The Impact of Chronic Cigarette Smoking on Recovery From Cortical Gray Matter Perfusion Deficits in Alcohol Dependence: Longitudinal Arterial Spin Labeling MRI
Article first published online: 30 APR 2009
Copyright © 2009 by the Research Society on Alcoholism
Alcoholism: Clinical and Experimental Research
Volume 33, Issue 8, pages 1314–1321, August 2009
How to Cite
Mon, A., Durazzo, T. C., Gazdzinski, S. and Meyerhoff, D. J. (2009), The Impact of Chronic Cigarette Smoking on Recovery From Cortical Gray Matter Perfusion Deficits in Alcohol Dependence: Longitudinal Arterial Spin Labeling MRI. Alcoholism: Clinical and Experimental Research, 33: 1314–1321. doi: 10.1111/j.1530-0277.2009.00960.x
- Issue published online: 27 JUL 2009
- Article first published online: 30 APR 2009
- Received for publication September 23, 2008; accepted March 2, 2009.
- Magnetic Resonance;
- Blood Flow;
- Alcohol Use Disorder
Background: Neuroimaging studies reported cerebral perfusion abnormalities in individuals with alcohol use disorders. However, no longitudinal magnetic resonance imaging (MRI) studies of cerebral perfusion changes during abstinence from alcohol have been reported.
Methods: Arterial spin labeling MRI was used to evaluate cortical gray matter perfusion changes in short-term abstinent alcohol dependent individuals in treatment and to assess the impact of chronic cigarette smoking on perfusion changes during abstinence. Seventy-six patients were scanned at least once. Data from 19 non-smoking (17 males, 2 females) and 22 smoking (21 males, 1 female) patients scanned at 1 and 5 weeks of abstinence were used to assess perfusion changes over time. Twenty-eight age-equated healthy controls (25 males, 3 females) were scanned for cross-sectional comparison, 13 of them were scanned twice. Given the age range of the cohort (28 to 68 years), age was used as a covariate in the analyses. Mean perfusion was measured in voxels of at least 80% gray matter in the frontal and parietal lobes and related to neurocognitive and substance use measures.

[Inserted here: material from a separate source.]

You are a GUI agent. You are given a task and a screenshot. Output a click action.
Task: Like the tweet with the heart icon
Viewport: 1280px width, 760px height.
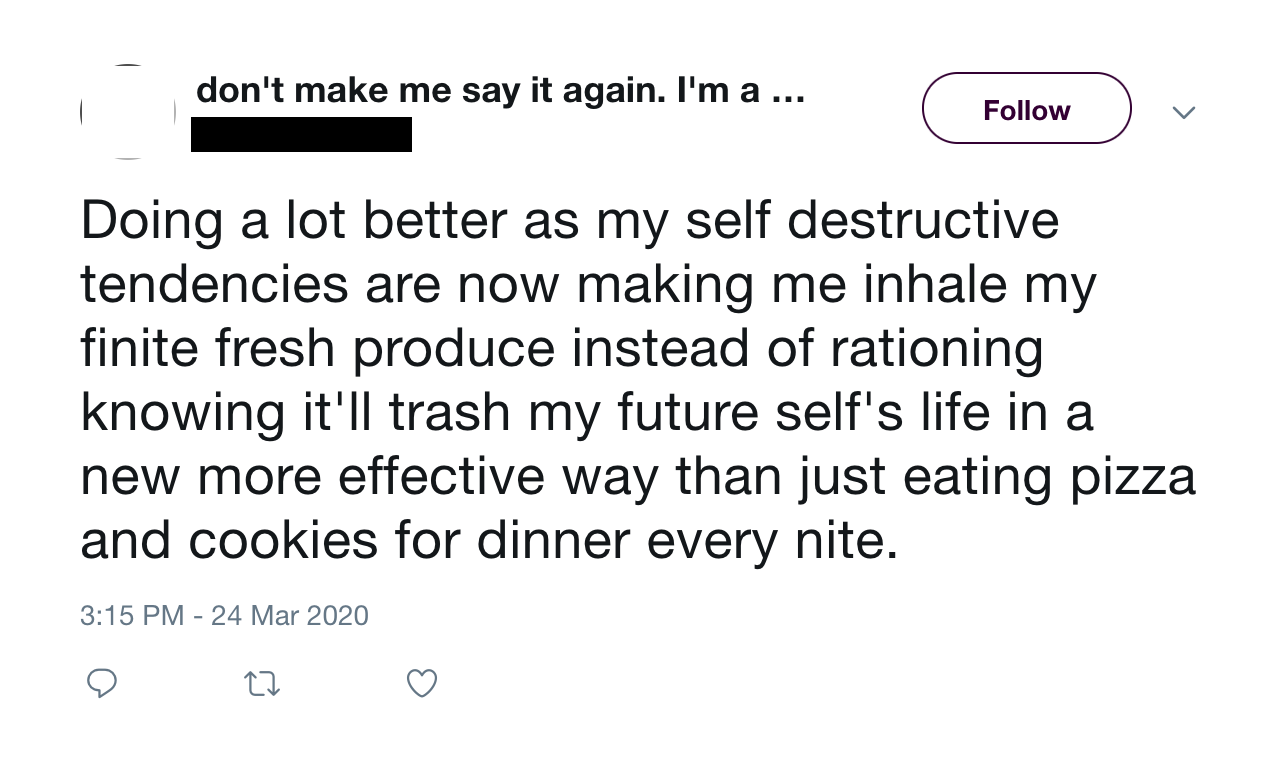tap(422, 683)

Results: At 1 week of abstinence, frontal and parietal gray matter perfusion in smoking alcoholics was not significantly different from that in non-smoking alcoholics, but each group’s perfusion values were significantly lower than in controls. After 5 weeks of abstinence, perfusion of frontal and parietal gray matter in non-smoking alcoholics was significantly higher than that at baseline. However, in smoking alcoholics, perfusion was not significantly different between the time-points in either region. The total number of cigarettes smoked per day was negatively correlated with frontal gray matter perfusion measured at 5 weeks of abstinence. Lobar perfusion measures did not correlate significantly with drinking severity or cognitive domain measures at either time-point.
Conclusion: Although cerebral perfusion in alcohol dependent individuals shows improvement with abstinence from alcohol, cigarette smoking appears to hinder perfusion improvement.